What came across as playful, despite the graphic intensity, on Bastard is just nasty here – 'Transylvania' can be cut from anyone’s iTunes version of this record. There’s no place for the more extreme side of Tyler’s worldview now that he’s made the transition from cult meme to cross-cultural phenomenon. But cast its most unsavoury numbers aside, and Goblin’s a very listenable, very well realised album from an artist whose career is only getting started.

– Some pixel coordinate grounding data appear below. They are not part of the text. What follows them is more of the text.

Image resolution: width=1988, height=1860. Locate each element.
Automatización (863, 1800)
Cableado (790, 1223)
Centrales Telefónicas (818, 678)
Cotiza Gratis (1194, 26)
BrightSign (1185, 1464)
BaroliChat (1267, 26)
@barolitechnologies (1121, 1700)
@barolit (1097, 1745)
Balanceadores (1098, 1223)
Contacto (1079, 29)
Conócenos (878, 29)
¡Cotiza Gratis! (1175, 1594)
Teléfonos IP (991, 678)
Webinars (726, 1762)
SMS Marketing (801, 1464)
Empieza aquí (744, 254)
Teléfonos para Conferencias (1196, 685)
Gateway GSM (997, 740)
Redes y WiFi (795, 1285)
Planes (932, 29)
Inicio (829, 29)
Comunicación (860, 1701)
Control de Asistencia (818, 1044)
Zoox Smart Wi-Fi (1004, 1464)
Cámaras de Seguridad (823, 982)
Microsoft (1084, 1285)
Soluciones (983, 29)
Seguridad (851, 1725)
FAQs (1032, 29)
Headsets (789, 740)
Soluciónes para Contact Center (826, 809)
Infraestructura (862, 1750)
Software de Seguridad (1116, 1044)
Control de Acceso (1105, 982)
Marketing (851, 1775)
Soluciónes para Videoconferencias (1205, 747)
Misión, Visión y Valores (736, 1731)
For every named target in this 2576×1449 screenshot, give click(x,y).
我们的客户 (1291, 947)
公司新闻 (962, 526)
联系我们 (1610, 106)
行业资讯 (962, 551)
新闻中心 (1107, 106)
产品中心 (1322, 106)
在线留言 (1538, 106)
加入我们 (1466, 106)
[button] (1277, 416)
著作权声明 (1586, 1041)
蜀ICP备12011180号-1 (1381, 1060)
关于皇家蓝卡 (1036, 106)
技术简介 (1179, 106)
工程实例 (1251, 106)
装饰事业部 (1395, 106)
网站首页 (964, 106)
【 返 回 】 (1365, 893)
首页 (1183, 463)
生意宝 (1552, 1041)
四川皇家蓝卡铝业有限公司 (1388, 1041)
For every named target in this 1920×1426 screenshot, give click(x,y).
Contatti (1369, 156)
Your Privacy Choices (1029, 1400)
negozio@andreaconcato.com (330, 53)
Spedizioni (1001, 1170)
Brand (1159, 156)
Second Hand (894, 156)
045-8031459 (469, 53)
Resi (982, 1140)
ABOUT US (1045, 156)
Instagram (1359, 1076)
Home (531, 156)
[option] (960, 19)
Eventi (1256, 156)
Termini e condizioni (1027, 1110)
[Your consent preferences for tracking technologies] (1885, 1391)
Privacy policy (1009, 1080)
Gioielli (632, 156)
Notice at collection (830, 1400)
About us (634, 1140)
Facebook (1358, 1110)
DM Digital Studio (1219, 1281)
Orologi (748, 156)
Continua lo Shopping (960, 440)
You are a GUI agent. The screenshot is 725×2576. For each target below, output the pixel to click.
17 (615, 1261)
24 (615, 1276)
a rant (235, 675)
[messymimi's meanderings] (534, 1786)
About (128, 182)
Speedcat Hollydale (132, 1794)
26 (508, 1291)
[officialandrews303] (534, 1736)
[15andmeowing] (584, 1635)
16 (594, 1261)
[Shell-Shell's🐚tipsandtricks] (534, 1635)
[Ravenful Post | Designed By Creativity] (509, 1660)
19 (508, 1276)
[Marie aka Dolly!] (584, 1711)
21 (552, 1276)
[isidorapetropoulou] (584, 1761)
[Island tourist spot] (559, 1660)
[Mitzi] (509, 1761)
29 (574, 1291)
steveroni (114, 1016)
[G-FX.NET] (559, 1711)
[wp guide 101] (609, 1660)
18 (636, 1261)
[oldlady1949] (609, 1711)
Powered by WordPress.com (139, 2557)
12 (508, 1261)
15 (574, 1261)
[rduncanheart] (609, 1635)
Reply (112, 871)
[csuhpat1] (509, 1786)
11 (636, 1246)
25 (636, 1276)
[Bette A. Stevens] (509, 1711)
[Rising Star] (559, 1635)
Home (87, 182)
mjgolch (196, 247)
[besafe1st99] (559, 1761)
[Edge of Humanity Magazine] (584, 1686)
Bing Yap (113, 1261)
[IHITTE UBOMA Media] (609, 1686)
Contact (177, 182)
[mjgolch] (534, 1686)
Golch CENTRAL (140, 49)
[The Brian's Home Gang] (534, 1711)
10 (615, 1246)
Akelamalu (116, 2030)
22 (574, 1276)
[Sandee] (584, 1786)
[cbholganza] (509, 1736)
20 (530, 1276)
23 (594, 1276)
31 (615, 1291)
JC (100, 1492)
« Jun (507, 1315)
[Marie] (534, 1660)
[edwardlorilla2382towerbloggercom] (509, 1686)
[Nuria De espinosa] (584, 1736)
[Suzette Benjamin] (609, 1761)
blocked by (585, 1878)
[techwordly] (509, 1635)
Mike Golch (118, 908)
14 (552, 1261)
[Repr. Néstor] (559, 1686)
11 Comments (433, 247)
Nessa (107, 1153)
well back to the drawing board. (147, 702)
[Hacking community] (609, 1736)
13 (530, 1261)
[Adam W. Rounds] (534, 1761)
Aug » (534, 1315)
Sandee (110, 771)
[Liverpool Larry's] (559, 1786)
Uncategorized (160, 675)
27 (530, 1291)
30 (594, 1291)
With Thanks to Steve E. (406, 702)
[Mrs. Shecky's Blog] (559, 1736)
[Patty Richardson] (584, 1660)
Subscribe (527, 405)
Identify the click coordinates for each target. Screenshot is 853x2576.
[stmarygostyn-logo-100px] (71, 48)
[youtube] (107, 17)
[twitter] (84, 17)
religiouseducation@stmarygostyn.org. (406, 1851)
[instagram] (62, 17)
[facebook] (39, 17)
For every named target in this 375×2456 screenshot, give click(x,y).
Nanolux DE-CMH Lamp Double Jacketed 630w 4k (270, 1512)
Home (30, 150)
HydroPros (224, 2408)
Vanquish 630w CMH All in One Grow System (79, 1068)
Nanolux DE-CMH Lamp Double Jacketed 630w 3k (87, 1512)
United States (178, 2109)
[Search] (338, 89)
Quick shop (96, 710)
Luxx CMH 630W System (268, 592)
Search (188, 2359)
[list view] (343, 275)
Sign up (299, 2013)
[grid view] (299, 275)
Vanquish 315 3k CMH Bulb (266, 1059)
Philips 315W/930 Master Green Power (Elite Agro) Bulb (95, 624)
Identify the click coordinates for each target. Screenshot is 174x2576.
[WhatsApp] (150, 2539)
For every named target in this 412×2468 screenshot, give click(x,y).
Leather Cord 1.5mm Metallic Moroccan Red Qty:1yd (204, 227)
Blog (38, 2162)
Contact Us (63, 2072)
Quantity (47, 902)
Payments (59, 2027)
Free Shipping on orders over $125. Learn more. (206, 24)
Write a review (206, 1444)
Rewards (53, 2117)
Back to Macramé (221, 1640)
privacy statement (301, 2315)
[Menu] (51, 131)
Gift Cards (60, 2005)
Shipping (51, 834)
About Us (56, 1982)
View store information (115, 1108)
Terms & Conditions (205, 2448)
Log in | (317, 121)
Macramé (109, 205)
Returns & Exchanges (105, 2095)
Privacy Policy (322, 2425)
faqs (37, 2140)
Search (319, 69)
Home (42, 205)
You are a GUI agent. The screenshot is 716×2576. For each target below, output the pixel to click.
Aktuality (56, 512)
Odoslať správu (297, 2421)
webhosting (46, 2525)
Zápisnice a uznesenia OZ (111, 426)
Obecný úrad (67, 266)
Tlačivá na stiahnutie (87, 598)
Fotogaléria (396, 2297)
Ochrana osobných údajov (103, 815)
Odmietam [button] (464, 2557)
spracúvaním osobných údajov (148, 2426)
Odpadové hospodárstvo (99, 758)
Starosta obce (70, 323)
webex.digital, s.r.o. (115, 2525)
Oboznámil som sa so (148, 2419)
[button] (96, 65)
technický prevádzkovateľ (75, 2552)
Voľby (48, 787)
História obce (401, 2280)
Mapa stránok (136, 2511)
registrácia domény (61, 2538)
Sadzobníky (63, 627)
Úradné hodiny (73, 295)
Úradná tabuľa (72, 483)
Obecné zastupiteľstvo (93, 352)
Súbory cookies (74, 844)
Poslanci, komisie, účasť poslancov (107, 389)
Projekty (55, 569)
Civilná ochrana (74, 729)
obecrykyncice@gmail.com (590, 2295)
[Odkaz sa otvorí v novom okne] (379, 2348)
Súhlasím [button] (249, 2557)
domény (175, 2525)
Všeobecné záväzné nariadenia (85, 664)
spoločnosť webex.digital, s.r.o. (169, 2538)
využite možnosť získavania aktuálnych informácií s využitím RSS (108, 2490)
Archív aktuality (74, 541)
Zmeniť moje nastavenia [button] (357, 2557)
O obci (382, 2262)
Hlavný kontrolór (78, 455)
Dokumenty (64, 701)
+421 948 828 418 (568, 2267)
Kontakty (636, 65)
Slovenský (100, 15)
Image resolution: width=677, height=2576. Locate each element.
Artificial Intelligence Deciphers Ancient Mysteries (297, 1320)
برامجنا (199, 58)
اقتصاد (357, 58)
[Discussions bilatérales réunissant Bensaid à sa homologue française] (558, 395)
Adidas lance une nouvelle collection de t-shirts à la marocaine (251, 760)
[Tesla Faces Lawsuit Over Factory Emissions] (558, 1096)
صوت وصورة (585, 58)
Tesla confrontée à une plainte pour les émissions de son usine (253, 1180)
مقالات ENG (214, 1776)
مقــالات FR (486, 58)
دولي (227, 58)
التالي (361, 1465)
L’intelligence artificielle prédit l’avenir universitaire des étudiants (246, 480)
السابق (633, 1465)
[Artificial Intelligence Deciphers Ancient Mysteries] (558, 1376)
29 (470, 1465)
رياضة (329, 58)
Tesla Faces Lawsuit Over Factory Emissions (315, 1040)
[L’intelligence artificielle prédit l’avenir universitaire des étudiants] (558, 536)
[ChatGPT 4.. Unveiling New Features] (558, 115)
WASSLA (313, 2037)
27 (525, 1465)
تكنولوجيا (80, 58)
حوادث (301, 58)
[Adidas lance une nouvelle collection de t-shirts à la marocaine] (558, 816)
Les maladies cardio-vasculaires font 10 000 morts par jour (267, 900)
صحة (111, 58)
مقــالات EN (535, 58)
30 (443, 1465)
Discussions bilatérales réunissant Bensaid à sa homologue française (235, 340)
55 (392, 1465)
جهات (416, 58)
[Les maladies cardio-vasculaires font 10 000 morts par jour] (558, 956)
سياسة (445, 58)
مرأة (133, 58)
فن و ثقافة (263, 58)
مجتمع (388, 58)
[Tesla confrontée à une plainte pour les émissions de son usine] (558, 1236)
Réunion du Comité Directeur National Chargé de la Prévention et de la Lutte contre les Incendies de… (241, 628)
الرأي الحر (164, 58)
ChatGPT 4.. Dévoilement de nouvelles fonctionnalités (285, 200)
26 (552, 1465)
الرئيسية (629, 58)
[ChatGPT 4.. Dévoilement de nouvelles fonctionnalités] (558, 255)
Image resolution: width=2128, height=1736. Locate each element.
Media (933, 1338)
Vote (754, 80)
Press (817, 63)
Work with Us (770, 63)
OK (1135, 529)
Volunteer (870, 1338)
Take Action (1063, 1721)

It’s no Illmatic, no 36 Chambers, but what is nowadays? (The era of truly unprecedented rap debuts must be behind us, as affordable technology allows anyone to crack on with beat-making to accompany their rhyme-stealing.) One hopes that its maker can chill a little once this record’s promo cycle slows down, take a step back from the coalface of hype, and really nail a definitive statement of intent come album three (titled Wolf, expected in 2012). There are muddled, muffled messages here, whispers of golden horizons and awards cluttering the shelves; it’s just a shame that the filler is so predictably repugnant and the brilliant gems so widely scattered. Radical? Not yet, kid, not quite.